Laurence Bertrand Dorléac, Pour en finir avec la nature morte

Ou  l’éveil du regard

Fondé à la fois sur l’observation des œuvres d’art des peintres, sculp­teurs, pho­to­graphes et cinéastes (ano­nymes, Piraï­kos, Mu Qi, Aert­sen, Spoerri, Gupta, Tati, Tar­kovski…), la pen­sée des phi­lo­sophes (Phi­los­trate, Mon­taigne, Marx, Weber, Ster­ling, Barthes, Latour, Appa­du­rai…) et des écri­vains (Mon­taigne, Deu­bel, Bau­de­laire, Hugo, Michaux, Ponge, Perec…), ce superbe livre revi­site la nature morte.
Pour l’auteure, ce genre devient le lieu idéal du dia­logue et de dia­lec­tique entre le vivant et le non-vivant, entre les êtres et les choses, le pré­sent et le passé.

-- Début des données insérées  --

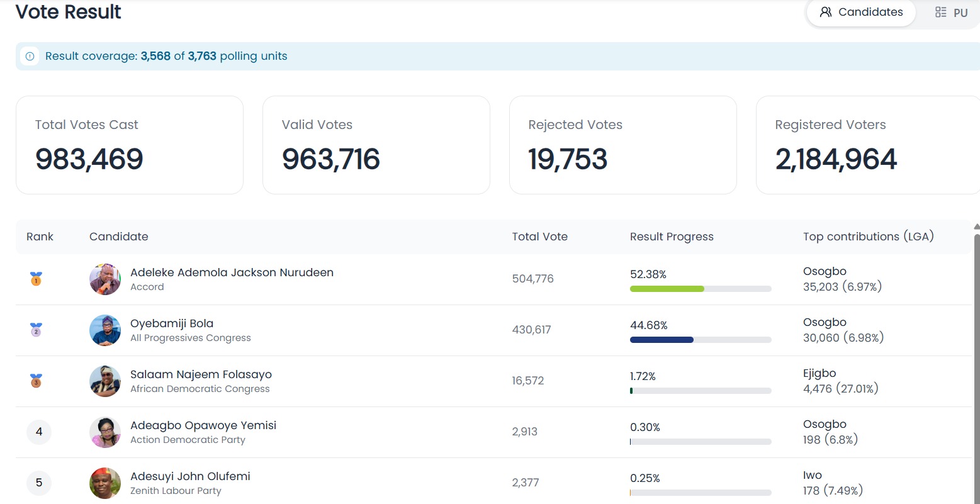The width and height of the screenshot is (980, 504).
Task: Click the silver second-place medal icon
Action: [36, 330]
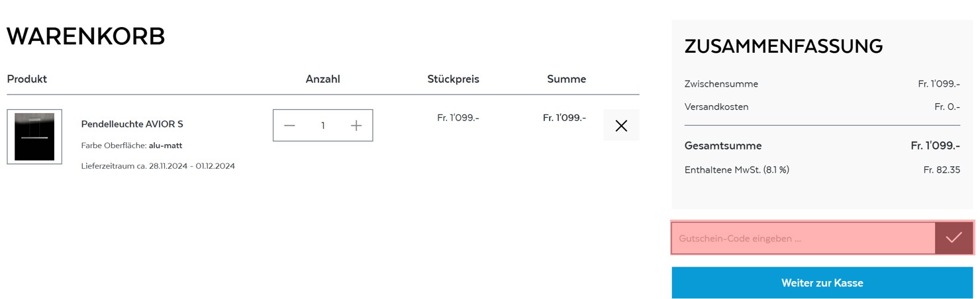
Task: Select the Stückpreis column header
Action: click(453, 79)
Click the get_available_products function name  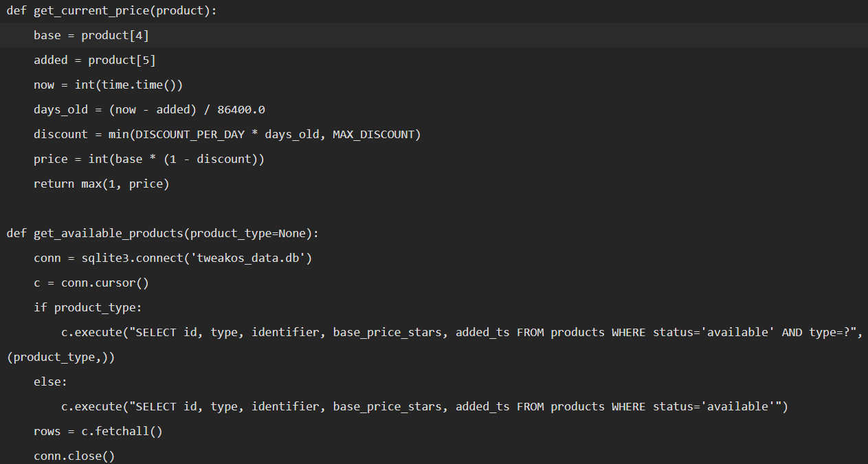(108, 233)
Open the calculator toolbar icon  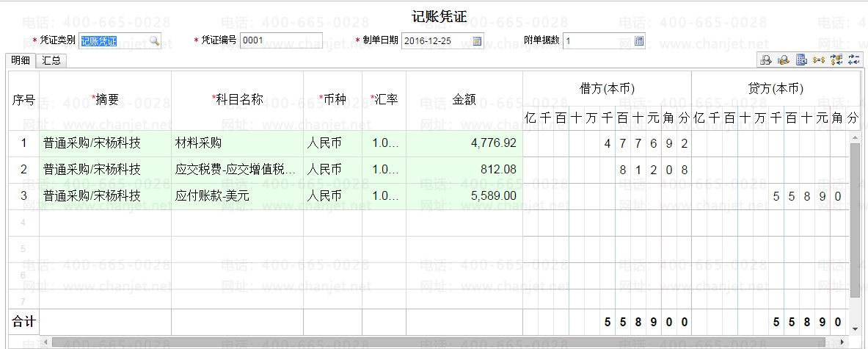(x=801, y=60)
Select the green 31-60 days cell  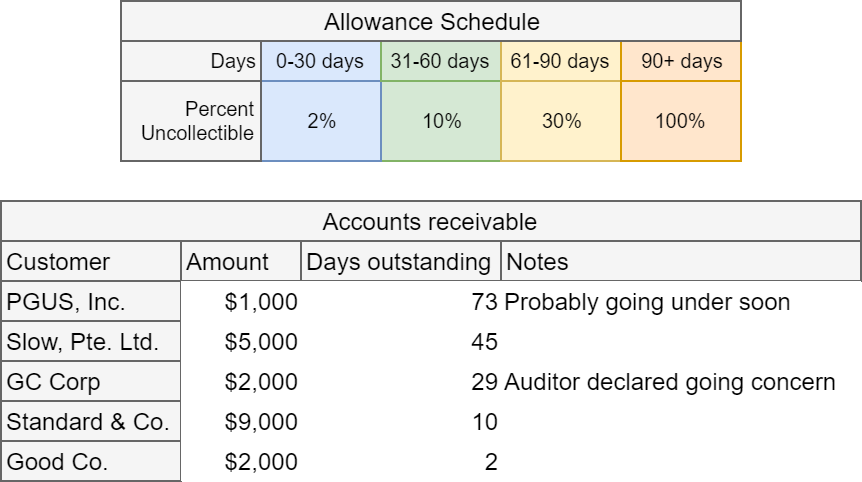(x=440, y=61)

Laurence Ber­trand Dor­léac invite à repen­ser — depuis l’aurore des temps — l’histoire et la géo­gra­phie de l’espace de la repré­sen­ta­tion bien au-delà des fron­tières de l’Occident. Elle éta­blit non seule­ment des cor­res­pon­dances entre les arts contem­po­rains et les arts anciens mais com­ment s’inscrit la ten­sion entre l’abondance et le vide, l’être et l’avoir depuis que les hommes ne cessent de pro­duire, fabri­quer et accu­mu­ler nour­ri­tures, outils, armes, vête­ments et parures, bref tout ce qui appa­rient à l’ordre du désir et de la prédation.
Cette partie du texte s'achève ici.